Personal information
- Born: 26 December 1965 (age 59) Colombo, Ceylon

Domestic team information
- 1989–1993: Tamil Union

Career statistics
| Competition | FC | LA |
| Matches | 28 | 5 |
| Runs scored | 993 | 80 |
| Batting average | 31.03 | 16.00 |
| 100s/50s | 1/9 | 0/0 |
| Top score | 105 | 43 |
| Balls bowled | - | 6 |
| Wickets | - | 0 |
| Bowling average | - | - |
| 5 wickets in innings | - | 0 |
| 10 wickets in match | - | 0 |
| Best bowling | - | 0/5 |
| Catches/stumpings | 16/- | 1/0 |
- Source: CricketArchive (subscription required), 29 April 2020

= Suranjith Dharmasena =

Sri Lankan cricketer

Suranjith Dharmasena (born 26 December 1965) is a Sri Lankan cricketer who played for Tamil Union Cricket and Athletic Club.

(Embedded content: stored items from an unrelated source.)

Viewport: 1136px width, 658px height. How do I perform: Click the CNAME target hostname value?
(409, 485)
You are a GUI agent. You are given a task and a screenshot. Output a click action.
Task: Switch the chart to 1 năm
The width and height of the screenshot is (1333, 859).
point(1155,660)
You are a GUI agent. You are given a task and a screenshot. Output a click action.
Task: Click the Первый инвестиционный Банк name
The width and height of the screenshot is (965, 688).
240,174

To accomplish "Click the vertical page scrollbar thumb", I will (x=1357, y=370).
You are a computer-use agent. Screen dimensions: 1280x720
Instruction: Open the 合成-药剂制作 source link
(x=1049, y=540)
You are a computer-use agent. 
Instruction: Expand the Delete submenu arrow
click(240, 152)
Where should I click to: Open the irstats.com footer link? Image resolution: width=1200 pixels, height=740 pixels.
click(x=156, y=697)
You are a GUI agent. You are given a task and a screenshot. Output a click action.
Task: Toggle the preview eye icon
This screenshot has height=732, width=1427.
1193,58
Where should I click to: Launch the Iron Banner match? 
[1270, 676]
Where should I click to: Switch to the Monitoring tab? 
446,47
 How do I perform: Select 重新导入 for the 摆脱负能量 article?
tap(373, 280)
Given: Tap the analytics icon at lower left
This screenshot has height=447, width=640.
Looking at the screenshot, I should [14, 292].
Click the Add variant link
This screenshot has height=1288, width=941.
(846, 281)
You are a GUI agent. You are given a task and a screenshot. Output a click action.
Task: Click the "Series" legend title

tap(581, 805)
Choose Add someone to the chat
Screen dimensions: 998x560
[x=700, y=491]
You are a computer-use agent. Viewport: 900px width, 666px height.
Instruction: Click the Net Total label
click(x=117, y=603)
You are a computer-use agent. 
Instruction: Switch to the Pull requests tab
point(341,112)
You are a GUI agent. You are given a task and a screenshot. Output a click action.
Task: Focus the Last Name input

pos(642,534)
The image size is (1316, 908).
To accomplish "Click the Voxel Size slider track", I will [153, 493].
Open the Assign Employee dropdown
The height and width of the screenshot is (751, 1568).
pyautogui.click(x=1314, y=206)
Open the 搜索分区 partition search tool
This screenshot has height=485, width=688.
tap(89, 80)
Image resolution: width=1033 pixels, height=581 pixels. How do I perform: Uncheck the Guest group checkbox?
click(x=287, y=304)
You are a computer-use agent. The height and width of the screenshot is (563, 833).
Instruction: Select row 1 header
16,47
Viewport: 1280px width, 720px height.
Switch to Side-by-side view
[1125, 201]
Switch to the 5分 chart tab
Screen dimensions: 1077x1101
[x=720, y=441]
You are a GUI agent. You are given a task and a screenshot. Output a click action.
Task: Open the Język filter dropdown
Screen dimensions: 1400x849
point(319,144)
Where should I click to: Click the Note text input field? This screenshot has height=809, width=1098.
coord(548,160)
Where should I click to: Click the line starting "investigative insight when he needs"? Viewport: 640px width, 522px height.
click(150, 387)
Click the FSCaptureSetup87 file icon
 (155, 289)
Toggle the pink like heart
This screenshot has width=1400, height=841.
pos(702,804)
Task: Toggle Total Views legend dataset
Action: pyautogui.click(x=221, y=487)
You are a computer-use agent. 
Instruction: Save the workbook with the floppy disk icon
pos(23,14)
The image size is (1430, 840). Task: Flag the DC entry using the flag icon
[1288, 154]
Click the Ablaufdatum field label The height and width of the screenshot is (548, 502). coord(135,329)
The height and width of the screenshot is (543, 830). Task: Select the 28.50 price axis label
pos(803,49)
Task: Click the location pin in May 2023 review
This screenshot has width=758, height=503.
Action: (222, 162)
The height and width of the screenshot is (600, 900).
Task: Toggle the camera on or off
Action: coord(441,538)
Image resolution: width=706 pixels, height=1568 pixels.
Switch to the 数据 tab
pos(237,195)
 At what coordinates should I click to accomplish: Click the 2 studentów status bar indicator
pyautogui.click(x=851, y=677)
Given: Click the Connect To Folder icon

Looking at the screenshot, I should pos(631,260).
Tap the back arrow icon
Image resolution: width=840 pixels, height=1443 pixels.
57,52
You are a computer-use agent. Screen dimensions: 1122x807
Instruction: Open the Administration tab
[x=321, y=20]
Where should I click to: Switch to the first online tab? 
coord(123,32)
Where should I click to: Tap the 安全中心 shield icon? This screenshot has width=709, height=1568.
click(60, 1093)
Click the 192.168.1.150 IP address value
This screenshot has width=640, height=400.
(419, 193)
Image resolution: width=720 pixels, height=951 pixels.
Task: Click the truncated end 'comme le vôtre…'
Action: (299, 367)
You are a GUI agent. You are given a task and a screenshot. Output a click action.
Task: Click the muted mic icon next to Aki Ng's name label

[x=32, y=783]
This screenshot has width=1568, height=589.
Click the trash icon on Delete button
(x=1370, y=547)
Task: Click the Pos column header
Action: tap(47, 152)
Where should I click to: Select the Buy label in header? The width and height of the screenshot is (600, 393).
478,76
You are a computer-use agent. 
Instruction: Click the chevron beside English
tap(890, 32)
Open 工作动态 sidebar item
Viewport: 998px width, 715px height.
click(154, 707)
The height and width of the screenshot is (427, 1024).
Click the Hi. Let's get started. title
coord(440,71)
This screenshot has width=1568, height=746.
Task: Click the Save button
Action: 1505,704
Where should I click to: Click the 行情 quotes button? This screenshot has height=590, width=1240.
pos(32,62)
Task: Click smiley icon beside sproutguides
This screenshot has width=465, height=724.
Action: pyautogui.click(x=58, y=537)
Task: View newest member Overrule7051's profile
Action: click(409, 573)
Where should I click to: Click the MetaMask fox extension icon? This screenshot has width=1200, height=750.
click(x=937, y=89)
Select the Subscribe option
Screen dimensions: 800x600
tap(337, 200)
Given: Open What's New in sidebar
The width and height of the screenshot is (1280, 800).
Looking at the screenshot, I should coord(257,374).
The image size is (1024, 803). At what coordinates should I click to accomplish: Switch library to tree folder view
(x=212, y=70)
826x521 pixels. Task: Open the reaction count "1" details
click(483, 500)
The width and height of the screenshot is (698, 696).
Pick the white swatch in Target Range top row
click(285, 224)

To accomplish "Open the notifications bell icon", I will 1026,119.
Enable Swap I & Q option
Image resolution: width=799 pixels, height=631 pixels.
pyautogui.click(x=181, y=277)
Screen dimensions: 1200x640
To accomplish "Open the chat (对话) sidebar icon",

He played in twenty-eight first-class and five List A matches between 1989 and 1993.

==Early life==
Dharmasena was born in Colombo in 1965. His mother, Sopahia ( Marasinghe) represented Ceylon in volleyball and netball. Suranjith and his brother Kishan both attended Thurstan College, where Suranjith was cricket captain in 1984.

==Playing career==
Dharmasena played in Sri Lankan domestic cricket for Tamil Union Cricket and Athletic Club, making his first-class cricket debut in 1989. His Sri Lankan cricket career was cut short when, in 1993, he moved to the United Arab Emirates (UAE) to work as a banker. His career continued in the UAE, where he was a prolific batsman in club cricket.

In February 2020, he was named in Sri Lanka's squad for the Over-50s Cricket World Cup in South Africa. However, the tournament was cancelled during the third round of matches due to the COVID-19 pandemic. He and another Sri Lankan former cricketer Mahesh De Zoysa were left stranded in Cape Town, South Africa due to the lockdown in the country and lack of flight availability.